Thanks for the info. Takes a lot off my chest.
Ya, I was thinking about that.
Read your loan agreement. Usually the answer is “no,” but in the case it is “yes” you’ll want your lawyer to know so that arrangements can be made with the judge to fix the rate.
@azfitz11wrote:Even if i'm burning them on a credit card and personal loan?
@Anonymouswrote:
@azfitz11wrote:I'm most interested in what will happen with my 2 vehicles. Will they or can they raise the interest rate?
No they can't and won't raise the interest rate on the auto loans.
Correct, even if you are burning them on the cards. Your interest rate will stay where it is.
I was in the same boat you are, had two vehicles and a CC with Penfed. After my meeting with creditors, I was able to keep both vehicles (reaffirm) and they closed my both of my CC's. Interestingly I still have the ability to use my checking and savings which I was sure they would close. Speaking with PenFed support I saw nothing to indicate for me that I would be unable to use them going forward. I'm still weary and will wait before I start moving any money in them for now. Still, Its nice to see myself being able to hold on to them. Unless someone thinks otherwise and says I should move on?

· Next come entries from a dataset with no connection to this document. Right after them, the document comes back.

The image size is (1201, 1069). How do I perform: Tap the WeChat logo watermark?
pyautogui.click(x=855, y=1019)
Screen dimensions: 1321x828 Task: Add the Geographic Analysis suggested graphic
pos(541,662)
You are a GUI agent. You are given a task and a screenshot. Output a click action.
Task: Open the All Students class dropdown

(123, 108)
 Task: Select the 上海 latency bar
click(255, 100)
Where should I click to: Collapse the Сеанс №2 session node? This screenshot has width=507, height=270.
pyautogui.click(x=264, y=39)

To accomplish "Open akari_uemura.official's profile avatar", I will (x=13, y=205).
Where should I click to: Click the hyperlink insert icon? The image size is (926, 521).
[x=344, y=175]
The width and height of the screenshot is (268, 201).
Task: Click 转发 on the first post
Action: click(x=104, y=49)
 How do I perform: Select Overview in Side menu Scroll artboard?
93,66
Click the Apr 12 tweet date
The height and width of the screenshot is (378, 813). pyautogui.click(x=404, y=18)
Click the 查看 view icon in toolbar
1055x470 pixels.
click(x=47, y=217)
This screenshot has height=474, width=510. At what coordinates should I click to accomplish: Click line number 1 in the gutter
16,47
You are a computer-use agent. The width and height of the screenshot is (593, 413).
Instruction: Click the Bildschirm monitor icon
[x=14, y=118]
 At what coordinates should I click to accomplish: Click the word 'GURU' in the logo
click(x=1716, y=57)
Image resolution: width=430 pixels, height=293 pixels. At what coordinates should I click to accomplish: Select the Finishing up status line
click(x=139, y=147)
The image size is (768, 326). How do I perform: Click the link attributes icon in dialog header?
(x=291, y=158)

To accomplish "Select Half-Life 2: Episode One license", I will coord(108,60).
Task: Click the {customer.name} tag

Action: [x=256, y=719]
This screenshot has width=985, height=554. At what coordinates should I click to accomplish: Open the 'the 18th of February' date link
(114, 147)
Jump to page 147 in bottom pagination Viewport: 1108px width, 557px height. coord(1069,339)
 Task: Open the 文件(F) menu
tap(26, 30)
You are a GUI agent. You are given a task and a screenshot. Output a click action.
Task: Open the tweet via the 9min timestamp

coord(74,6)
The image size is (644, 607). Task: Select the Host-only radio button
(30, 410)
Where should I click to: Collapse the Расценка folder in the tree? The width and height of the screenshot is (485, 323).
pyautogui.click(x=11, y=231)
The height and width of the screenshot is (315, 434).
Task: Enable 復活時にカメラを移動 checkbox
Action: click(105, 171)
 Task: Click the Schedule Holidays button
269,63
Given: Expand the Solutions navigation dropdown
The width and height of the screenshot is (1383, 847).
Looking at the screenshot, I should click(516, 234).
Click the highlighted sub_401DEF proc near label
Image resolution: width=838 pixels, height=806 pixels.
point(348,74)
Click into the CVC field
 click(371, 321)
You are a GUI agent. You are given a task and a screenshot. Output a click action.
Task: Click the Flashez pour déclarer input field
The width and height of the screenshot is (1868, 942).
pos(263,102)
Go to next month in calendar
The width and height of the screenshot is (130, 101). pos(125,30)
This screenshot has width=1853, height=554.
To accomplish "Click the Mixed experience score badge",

I was told that I could keep the loan and assume current interest rates. In may 13 my interest was crammed and I only owe the current value and my interest went from 15% to 5%. I financed the car in 14 and it was 2 years old then.
I'm slightly concerned that there hasn't been a response to Scupra's comment about cross-collateralization. It makes sense that PenFed wouldn't increase your interest rate simply for filing bankruptcy. They have a loan agreement with you, and if that is not a feature of the loan, PenFed couldn't arbitrarily increase the rate.
If the loan contains a cross-collateralization clause, then you would be effectively agreeing to not ever receive the title for your auto loan, after it is paid off, while you are in bad standing on other debt with them (such as a charged-off credit card). In other words, your vehicle will be used as collateral on other debt you incur with them (i.e. your credit card). Hence it is a "cross-collateralization" clause.
I don't know if PenFed has this clause in its loan agreements or not. But be sure to read the terms of your loan before you reaffirm it and later find out you can't get the title for your paid-off loan.
Also, does reaffirmation make sense for you? Often it does not. If you are upside down on one or both vehicles, you are effectively saying, "I have an opportunity to discharge this negative equity, or start out with a new vehicle altogether, or redeem the vehicle for what it is worth, but I choose to reaffirm this loan, at the same rate, and be negatively impacted if I miss a payment or the car is totaled and I'm upside down."
I would for sure speak with an attorney and discuss if retain and pay is an option ... or if there is a better option than reaffirmation that is in your best interest.